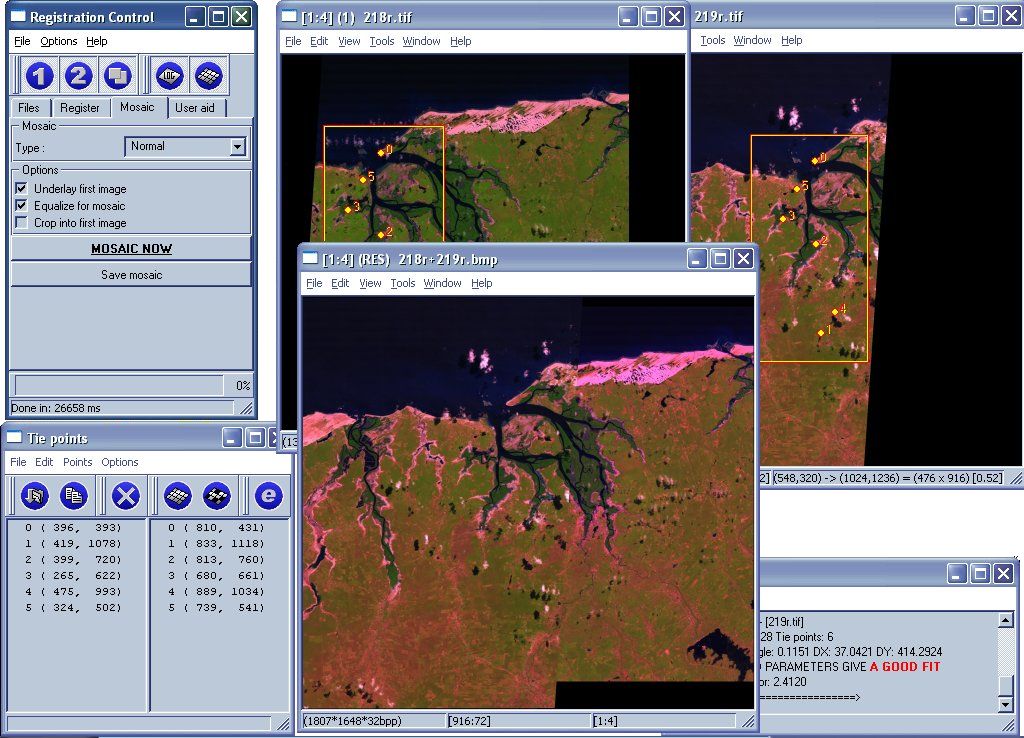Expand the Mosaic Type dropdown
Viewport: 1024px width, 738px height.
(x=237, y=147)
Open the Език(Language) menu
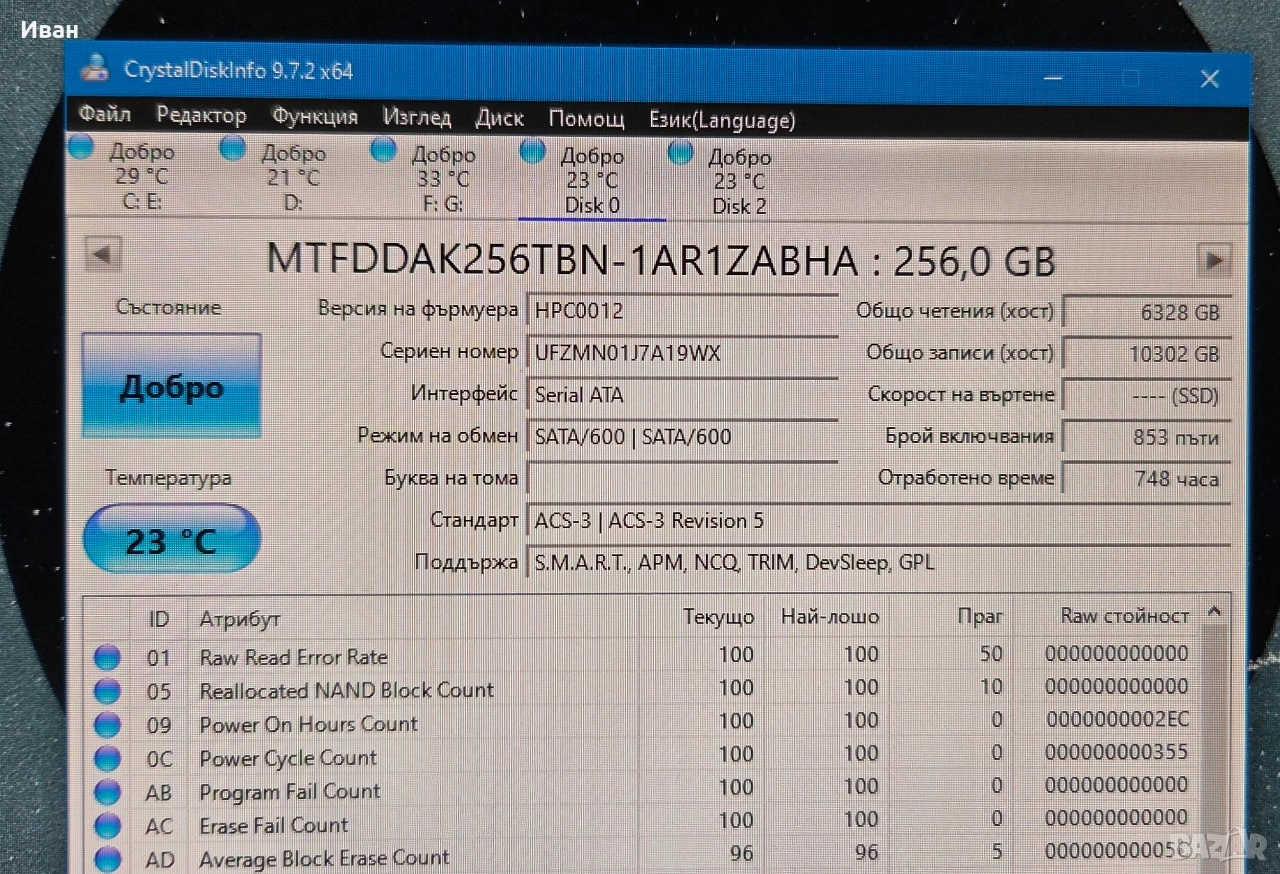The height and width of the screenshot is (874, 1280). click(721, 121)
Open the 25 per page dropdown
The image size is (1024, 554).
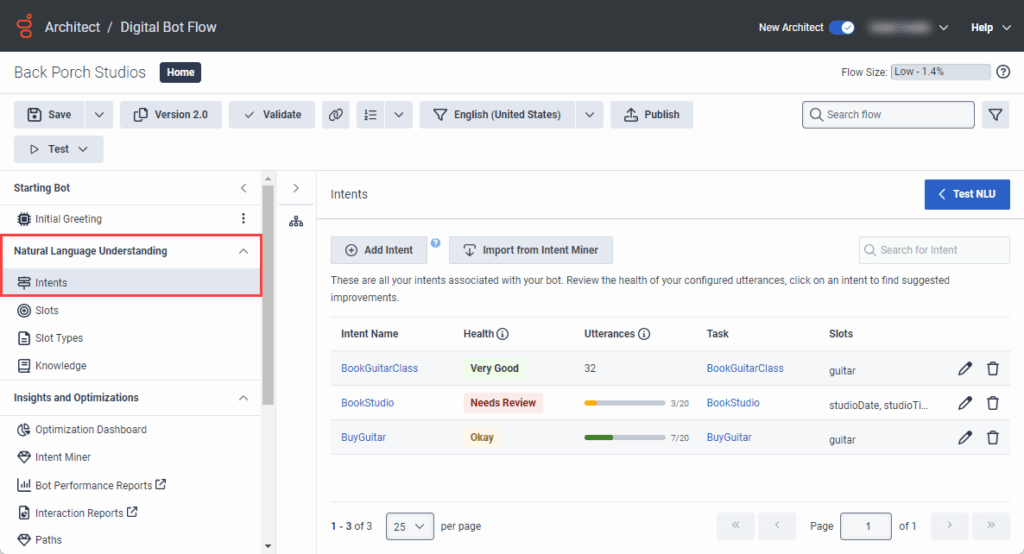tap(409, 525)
= = =
> _EXERCISE BRIEF_:
Every line from the one that holds "Open the Език(Language) menu" to the last line of the records above goes into the answer, exactly as written; nothing else does, and no picture does either.

> _TASK OUTPUT_:
Open the Език(Language) menu
The height and width of the screenshot is (874, 1280). click(721, 121)
Open the 25 per page dropdown
The image size is (1024, 554).
tap(409, 525)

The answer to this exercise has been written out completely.